Now Offering: MySQL on HP-UX Itanium 2

MySQL AB Tuesday said it has tweaked its database to run on HP’s HP-UX 11.i v2 operating system on the Intel Itanium 2 processor for 64-bit systems, possibly paving the way for a pairing of the most popular open-source database with a promising chip architecture.

MySQL 4.0, which already supports other HP-UX platforms, IBM AIX, Sun Solaris, all major Linux distributions and Microsoft Windows, can now help HP-UX Intanium 2 users run enterprise applications that require heavy lifting and power.

These include SAP or Siebel applications for enterprise resource planning (ERP) and customer relationship management (CRM), which require large amounts of data.

HP has been trumpeting servers and operating systems based on Itanium 2 chips more fervently than other server vendors to date. Itanium 2 chips are designed for handling terabytes of data with high performance achieved through 64 bits of available address space.

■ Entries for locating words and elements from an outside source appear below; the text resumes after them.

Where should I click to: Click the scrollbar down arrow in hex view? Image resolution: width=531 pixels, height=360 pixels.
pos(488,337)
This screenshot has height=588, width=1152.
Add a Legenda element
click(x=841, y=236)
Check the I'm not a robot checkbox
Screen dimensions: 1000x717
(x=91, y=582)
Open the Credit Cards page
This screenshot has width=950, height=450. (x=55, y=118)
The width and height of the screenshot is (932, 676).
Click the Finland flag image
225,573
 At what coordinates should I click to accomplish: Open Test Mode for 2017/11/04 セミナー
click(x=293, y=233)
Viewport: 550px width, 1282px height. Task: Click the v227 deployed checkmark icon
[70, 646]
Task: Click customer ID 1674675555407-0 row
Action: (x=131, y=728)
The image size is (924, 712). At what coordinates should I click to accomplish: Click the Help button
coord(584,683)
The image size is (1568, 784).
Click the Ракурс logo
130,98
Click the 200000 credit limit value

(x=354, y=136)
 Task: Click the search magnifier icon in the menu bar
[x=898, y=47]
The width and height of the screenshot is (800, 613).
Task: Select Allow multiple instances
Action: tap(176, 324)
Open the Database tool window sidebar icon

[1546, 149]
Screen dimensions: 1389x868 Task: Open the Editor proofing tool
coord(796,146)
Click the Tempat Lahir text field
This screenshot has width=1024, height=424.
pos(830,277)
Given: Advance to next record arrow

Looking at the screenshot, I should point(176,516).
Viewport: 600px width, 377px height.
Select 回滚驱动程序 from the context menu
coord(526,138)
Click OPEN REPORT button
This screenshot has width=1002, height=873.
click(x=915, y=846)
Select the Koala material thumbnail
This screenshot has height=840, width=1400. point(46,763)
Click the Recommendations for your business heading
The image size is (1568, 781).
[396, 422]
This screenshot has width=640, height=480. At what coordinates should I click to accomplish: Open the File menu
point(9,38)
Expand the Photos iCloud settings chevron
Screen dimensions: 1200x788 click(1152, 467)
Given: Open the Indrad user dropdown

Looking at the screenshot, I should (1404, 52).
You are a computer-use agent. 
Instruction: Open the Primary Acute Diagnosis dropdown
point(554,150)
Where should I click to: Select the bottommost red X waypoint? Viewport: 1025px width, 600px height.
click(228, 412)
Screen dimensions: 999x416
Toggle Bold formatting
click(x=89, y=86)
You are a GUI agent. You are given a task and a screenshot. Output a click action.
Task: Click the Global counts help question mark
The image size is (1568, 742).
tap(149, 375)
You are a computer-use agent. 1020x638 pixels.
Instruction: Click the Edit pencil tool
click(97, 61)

MySQL’s endorsement of HP’s Itanium 2-based OS could further validate HP’s positioning that Itanium 2-based environments are blossoming as the industry moves closer and closer to relying on 64-bit systems for enterprise-grade tasks.

MySQL is rushing to crank out new developments, or even new versions, two weeks ahead of LinuxWorld Conference and Expo.

Sweden’s MySQL, which is preparing to unveil an early test version of MySQL 5.0 next week, is also prepping early support for the Windows operating system on the Itanium 2 in MySQL 4.1, the current test version of the MySQL database software.

MySQL aims to compete with Microsoft SQL Server, Oracle’s 9i Database and IBM’s DB2 in certain circles. Most analysts recognize MySQL as a solid database geared for smaller workloads, such as small businesses or departments within larger companies, as they say it lacks certain features major enterprises require.

MySQL, whose dual licensing business model allows users to choose between free open source use and paid implementations, currently boasts more than 4 million active installations.

But the company received a boost from a database development survey from Evans Data, which found that although Microsoft SQL Server and Access continue to dominate database development, MySQL is gaining strength.

Microsoft SQL Server and Access usage has grown by six percent while MySQL usage has growm more than 30 percent in the last year, according to the market researcher.

“Concerns over stability, expense and how well a database plays with others are leading a quickly growing number of developer’s companies to seriously consider and implement an open source database solution; we expect this trend to continue as the open source offerings are continually improved upon,” said Joe McKendrick, Evans Data’s database analyst.